The four brothers – Dan, Valence, Ronnie and Gavin – who were born on a farm in the Eastern Cape, spoke fluent isiXhosa and were raised by a preacher who taught them that everybody was equal. They have always been regarded as struggle giants in the Eastern Cape.
After 1994, they immersed themselves in the business of black economic empowerment.
Gavin’s brothers Valence and Ronnie joined the Kebble mining empire, while Gavin started Bosasa, which had a number of subsidiaries – including Sondolo IT, Phezulu Fencing and Leading Prospect Trading.
The Bosasa group won government tenders to provide food and security to prisons, to feed and transport refugees at the Lindela Repatriation Centre in Krugersdorp, and to provide security at the country’s courts and airports.
A rugby official, familiar with their forays into Port Elizabeth’s townships to play for Spring Rose rugby club, told City Press earlier this year about their willingness to go against the grain.
“It was totally unthinkable what they did,” he said.
WHO WAS HE AND HIS FAMILY?
Bosasa – Gavin Watson (and family)
“They could have been charged for being in the township, but they did it anyway.
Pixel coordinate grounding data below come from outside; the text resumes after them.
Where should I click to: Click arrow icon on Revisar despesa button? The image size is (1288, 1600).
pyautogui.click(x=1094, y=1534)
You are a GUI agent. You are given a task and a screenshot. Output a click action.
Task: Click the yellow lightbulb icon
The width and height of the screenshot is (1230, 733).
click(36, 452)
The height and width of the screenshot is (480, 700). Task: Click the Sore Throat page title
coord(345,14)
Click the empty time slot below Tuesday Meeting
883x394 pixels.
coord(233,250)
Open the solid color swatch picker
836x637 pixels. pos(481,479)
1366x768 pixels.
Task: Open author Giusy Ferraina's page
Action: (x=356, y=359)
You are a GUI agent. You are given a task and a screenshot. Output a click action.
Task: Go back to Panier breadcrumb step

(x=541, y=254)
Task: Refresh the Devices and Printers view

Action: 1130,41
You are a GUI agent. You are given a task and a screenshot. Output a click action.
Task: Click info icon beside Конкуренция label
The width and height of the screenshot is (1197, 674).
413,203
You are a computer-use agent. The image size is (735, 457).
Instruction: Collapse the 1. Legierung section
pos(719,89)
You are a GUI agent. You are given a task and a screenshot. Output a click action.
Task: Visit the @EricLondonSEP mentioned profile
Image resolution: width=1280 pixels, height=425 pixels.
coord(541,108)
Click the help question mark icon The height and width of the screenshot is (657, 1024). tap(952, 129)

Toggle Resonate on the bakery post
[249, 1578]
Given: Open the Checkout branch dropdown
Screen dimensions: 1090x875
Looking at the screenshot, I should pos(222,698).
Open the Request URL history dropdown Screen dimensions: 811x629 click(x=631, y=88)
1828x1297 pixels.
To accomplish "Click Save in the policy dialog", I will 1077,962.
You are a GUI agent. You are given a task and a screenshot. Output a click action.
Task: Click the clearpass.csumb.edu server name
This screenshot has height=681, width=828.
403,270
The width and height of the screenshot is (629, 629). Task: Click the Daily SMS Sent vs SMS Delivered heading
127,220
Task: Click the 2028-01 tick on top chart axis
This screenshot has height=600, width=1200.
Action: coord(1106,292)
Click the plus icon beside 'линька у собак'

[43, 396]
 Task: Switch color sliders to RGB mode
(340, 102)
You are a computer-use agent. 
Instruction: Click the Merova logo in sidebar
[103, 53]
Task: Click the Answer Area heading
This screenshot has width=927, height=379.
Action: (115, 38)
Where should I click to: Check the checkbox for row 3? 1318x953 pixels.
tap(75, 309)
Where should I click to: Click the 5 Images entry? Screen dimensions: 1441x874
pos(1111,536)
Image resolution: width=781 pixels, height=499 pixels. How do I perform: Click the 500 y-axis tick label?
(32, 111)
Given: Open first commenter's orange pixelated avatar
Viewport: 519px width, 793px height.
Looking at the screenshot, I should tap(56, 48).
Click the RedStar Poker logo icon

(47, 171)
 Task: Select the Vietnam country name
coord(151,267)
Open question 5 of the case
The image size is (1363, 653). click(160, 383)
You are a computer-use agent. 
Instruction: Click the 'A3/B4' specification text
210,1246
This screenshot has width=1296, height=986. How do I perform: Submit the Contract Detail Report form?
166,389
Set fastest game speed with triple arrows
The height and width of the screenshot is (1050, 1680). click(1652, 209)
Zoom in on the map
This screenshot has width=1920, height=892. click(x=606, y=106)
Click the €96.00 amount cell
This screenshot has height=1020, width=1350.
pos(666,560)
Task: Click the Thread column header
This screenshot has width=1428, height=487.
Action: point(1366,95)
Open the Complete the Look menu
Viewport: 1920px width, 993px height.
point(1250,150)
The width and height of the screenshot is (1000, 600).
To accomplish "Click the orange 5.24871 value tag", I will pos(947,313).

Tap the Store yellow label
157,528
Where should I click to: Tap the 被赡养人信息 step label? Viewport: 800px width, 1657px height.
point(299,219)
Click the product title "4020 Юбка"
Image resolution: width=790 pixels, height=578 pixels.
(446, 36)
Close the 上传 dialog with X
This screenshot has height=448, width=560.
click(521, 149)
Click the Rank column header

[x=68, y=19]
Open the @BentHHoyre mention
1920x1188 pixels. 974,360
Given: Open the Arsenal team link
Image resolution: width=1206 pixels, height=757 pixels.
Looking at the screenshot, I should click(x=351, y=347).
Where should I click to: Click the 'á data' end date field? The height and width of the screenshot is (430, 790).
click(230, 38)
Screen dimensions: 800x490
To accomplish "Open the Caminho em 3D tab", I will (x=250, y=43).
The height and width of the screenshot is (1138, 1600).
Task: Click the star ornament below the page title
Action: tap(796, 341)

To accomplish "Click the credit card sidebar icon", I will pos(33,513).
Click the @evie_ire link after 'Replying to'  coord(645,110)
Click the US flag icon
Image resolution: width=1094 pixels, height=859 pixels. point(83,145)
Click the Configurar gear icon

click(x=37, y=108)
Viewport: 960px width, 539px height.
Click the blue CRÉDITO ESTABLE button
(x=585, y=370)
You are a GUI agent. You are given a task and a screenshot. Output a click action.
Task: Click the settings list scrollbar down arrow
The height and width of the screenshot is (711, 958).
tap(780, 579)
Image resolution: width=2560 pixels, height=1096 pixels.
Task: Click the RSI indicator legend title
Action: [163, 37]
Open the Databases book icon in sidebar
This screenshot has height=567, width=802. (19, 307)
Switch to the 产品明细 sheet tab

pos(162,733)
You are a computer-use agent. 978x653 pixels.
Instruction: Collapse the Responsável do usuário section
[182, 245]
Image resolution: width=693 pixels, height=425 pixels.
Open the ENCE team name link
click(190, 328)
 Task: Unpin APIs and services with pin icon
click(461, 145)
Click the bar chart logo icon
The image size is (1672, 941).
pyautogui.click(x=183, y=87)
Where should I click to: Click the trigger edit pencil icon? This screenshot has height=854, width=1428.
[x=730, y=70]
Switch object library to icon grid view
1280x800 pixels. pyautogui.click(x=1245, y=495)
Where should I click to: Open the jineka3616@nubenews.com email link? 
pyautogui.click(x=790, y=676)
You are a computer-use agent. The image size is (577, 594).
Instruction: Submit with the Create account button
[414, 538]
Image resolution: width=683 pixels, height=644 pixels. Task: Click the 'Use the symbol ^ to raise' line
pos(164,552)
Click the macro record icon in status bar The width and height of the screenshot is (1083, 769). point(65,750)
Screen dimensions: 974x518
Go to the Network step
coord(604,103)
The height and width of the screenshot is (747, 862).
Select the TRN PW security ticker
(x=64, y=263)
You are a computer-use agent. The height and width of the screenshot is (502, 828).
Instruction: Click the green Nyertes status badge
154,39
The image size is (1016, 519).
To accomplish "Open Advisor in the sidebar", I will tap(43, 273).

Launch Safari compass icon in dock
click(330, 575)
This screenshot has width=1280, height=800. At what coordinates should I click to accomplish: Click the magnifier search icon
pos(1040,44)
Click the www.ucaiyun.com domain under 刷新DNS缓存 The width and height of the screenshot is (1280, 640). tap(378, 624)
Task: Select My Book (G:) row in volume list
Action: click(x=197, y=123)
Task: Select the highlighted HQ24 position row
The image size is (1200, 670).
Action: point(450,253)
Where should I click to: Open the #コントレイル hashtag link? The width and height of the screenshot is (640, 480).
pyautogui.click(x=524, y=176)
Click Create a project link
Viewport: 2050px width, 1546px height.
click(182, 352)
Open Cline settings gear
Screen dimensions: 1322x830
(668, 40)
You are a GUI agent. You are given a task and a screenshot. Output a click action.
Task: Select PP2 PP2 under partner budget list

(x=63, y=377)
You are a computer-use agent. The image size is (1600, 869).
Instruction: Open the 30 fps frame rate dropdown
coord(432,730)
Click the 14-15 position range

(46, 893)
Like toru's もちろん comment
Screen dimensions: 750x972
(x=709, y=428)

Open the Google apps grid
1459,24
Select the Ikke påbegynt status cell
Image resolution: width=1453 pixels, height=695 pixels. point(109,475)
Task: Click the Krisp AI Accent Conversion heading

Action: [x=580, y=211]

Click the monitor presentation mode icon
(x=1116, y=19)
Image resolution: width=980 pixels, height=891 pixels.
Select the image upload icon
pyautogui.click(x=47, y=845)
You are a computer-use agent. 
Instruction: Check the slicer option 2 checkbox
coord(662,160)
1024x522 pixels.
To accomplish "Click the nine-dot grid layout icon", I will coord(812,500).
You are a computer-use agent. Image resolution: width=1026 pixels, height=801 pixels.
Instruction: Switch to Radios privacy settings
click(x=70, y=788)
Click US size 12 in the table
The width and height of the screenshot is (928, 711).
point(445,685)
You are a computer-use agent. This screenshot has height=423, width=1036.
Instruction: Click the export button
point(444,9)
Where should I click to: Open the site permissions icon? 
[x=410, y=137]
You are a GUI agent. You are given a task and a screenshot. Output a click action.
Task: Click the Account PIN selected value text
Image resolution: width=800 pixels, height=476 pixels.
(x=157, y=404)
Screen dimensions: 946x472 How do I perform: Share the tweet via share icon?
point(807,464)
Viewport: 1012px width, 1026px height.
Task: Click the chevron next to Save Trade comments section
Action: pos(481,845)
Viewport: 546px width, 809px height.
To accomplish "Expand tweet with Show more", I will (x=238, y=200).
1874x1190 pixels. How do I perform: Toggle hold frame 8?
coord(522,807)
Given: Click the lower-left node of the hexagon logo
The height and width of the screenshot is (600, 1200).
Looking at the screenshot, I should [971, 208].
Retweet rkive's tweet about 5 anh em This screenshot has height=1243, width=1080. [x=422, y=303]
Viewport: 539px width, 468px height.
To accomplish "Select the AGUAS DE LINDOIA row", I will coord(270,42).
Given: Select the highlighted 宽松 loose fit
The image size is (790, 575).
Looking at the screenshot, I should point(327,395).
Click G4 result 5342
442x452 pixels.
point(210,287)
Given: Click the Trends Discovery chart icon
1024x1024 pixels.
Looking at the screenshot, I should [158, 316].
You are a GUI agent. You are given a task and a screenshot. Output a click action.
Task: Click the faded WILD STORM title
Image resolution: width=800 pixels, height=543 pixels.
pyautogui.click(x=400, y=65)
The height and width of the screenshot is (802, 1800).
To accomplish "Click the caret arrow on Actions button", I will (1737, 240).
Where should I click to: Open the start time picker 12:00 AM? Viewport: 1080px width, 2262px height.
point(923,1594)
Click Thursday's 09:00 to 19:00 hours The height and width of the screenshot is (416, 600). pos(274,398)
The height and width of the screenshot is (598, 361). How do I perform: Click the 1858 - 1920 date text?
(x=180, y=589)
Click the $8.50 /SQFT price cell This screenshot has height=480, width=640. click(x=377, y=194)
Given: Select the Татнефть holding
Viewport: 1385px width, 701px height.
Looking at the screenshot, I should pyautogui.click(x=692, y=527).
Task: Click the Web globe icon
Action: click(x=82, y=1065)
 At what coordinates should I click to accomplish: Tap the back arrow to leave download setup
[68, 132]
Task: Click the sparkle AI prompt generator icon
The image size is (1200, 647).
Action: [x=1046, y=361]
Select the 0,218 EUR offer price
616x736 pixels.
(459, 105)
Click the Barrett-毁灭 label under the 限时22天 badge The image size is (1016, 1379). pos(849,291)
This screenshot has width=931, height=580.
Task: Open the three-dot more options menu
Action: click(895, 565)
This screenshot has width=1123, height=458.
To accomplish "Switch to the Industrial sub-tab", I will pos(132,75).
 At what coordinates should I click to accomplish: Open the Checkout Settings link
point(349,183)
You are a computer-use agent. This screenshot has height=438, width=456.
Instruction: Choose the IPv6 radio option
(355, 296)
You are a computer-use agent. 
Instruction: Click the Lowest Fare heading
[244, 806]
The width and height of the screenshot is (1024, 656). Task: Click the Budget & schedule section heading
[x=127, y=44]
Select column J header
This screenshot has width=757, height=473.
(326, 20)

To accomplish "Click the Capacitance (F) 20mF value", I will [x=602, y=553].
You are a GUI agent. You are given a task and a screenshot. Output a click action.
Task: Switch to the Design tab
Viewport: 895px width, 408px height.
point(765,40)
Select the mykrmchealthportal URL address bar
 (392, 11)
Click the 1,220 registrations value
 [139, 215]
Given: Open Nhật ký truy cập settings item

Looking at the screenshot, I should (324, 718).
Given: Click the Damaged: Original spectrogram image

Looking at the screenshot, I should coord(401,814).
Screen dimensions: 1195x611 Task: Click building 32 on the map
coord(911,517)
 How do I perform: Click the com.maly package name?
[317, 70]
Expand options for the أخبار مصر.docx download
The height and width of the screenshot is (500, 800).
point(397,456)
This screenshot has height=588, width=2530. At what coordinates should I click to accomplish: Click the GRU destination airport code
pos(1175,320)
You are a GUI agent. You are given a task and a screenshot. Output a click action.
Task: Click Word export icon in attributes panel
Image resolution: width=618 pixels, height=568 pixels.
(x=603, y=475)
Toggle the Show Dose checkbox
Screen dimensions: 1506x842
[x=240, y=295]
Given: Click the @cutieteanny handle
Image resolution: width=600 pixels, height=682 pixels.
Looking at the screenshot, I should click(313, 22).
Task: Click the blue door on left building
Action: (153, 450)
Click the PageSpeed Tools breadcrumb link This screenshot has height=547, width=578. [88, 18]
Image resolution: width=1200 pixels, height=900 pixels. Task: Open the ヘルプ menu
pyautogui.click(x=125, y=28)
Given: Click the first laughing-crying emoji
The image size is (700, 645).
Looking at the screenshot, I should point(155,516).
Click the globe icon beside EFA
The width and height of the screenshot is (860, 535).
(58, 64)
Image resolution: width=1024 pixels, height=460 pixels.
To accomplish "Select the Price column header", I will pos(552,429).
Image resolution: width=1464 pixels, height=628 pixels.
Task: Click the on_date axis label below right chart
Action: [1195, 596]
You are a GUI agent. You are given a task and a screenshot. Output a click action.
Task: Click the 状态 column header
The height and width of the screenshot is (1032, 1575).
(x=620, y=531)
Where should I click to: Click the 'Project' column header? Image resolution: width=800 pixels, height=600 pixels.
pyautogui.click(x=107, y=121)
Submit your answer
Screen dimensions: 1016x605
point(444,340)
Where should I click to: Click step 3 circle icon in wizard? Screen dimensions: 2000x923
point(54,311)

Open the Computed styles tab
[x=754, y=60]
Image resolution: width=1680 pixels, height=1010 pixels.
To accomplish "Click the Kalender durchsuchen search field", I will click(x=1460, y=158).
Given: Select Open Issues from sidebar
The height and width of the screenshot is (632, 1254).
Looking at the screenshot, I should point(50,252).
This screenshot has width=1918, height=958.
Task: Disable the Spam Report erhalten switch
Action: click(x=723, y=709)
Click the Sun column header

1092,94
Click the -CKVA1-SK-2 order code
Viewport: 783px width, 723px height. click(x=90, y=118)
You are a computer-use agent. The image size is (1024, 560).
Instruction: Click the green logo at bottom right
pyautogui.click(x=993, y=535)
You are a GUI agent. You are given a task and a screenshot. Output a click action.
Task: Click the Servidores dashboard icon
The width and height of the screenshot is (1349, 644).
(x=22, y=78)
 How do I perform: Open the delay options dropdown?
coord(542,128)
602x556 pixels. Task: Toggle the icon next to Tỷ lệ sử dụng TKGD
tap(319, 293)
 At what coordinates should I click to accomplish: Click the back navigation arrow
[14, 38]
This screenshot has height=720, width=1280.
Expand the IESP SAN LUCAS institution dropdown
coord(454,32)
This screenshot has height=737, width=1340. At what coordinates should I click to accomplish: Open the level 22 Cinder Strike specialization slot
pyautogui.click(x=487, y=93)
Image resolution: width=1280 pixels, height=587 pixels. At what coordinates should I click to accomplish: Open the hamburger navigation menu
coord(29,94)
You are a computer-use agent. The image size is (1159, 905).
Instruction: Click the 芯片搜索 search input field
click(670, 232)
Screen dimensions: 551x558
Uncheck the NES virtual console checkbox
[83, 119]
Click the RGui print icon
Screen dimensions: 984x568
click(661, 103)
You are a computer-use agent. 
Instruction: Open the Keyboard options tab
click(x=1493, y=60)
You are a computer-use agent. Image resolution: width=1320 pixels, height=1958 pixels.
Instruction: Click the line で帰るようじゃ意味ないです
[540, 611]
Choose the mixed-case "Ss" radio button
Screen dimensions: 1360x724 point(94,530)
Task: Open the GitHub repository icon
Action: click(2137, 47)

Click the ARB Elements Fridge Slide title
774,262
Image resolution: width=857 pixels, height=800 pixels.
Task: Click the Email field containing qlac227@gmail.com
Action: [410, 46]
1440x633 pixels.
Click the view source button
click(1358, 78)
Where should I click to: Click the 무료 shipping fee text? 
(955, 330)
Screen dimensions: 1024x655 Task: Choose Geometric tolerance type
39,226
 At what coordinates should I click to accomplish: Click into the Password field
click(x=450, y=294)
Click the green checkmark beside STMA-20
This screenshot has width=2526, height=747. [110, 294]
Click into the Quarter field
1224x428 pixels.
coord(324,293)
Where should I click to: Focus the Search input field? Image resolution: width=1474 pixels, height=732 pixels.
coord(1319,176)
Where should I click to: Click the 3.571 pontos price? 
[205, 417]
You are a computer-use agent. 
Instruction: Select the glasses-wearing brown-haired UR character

They got a lot of attention from the Special Branch for that. But at the time, you could not make a more anti-racist statement than to play rugby in the townships.
“Can you imagine the social backlash they received from the white community? I believe that stalked Cheeky when he became EP president – he was never forgiven among the whites, and it showed in his failure to get sponsorship for the team from corporate business in Port Elizabeth.”
There was talk at the time that the Watsons’ struggle had less to do with altruism than it did with protecting their men’s fashion shop, which sold mostly to black customers, at a time when businesses were being burnt in the uprisings.
Said the official: “There will be a lot of people rejoicing about this [Gavin’s pending legal woes] because it would confirm a view they held back then. In a sense, this would be a self-fulfilling prophecy.”